Es ist der bislang grösste Sieg seiner Karriere. Und er fügt sich ein in eine zuletzt vielversprechende Entwicklung in diesem Sommer. In Modena (It) und Hagen (De) stand er jeweils in zwei Challenger-Halbfinals und beim ATP-250-Turnier in Gstaad stürmte er vor einem Monat in den Viertelfinal. Nun hat er sich nach jahrelangem Warten endlich auch auf Grand-Slam-Stufe erlöst. Er macht jetzt das, was ihm Experten schon viel früher zugetraut hatten.

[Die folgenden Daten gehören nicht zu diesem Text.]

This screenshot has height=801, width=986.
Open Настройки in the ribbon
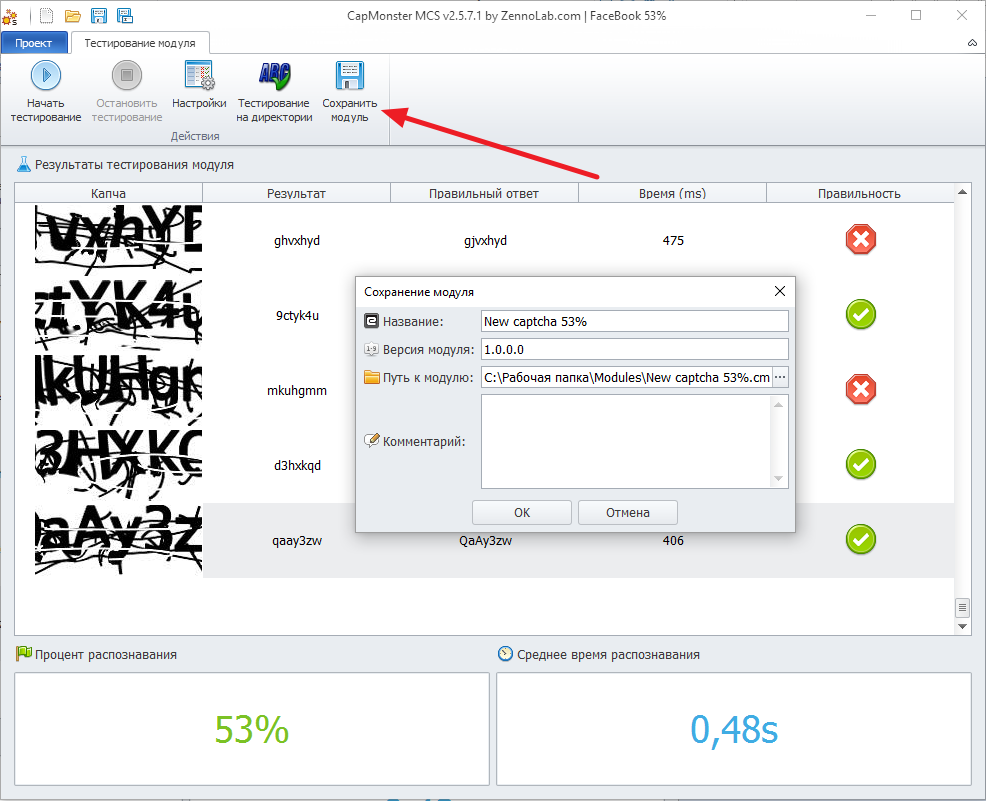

Letztes Jahr stand er vor einer Tennis-Auszeit
Mit 15 wurde Kym zum jüngsten Schweizer Davis-Cup-Spieler aller Zeiten, als er im Doppel antreten durfte. Er zählte zu den talentiertesten Nachwuchsspielern der Welt. Doch seine Karriere geriet ins Stocken, weil ihn immer wieder Verletzungen zurückwarfen. Sein Knie spielte nicht mit, 2023 musst er deswegen gar unters Messer.
Die ausbleibenden sportlichen Erfolge nagten am 1,98-Meter-Hünen. Nach einem schlechten Start ins Jahr 2024 stellte er sich gar die Sinnfrage, wie er damals gegenüber Blick verriet: «Ich hatte keinen klaren Kopf. Ich stand kurz davor, eine Auszeit zu nehmen.» Doch ausgerechnet im nächsten Turnier machte es bei ihm Klick. Er gewann das Challenger-Turnier in Prostejov (Tsch) und arbeitete sich immer weiter hoch. Von Platz 444 bis in die Top 200 der Welt. Dank des Exploits in New York wird der Rechtshänder, der den Russen Andrey Rublev (27) und den Südtiroler Weltranglistenersten Jannik Sinner (24) als seine Vorbilder nennt, nun mindestens um Platz 160 klassiert sein.
Muttenzerkurve und Fastnachtszunft
Unterstützt wird Kym in New York weiterhin von seinem österreichischen Coach Markus Hipf (47), der einst die Nummer 63 der Welt war. Die Basis des Duos ist in Kitzbühel (Ö), wo Kym seit 2020 trainiert. Daneben ist er aber weiterhin stark mit seiner Heimat verbunden. Die Tennis-Hoffnung aus Möhlin AG ist riesiger FCB-Fan, stand auch schon in der Muttenzerkurve. Auch die Fasnacht hat für ihn einen grossen Stellenwert, genauso wie seine Tambourengruppe, für die er seit Jahren kaum mehr Zeit findet. Statt mit der Fasnachtszunft Ryburg zu trommeln, macht er es halt auf der Tennis-Tour auf seine eigene Art – mit Gummischlägern, die er überall hin mitnehmen kann. «Es hilft mir, den Kopf freizubekommen», meinte er im Vorjahr, als er sein grosses Potenzial endlich wieder andeutete.
Mittlerweile ist er auf den grossen Bühnen des Tennissports angekommen. Ob sein US-Open-Märchen weitergeht? Sein nächster Gegner ist mit Brandon Nakashima (24, ATP 31) erneut ein US-Amerikaner. Die zehn deutschsprachigen Nasen könnte er also auch in Runde zwei ganz gut gebrauchen.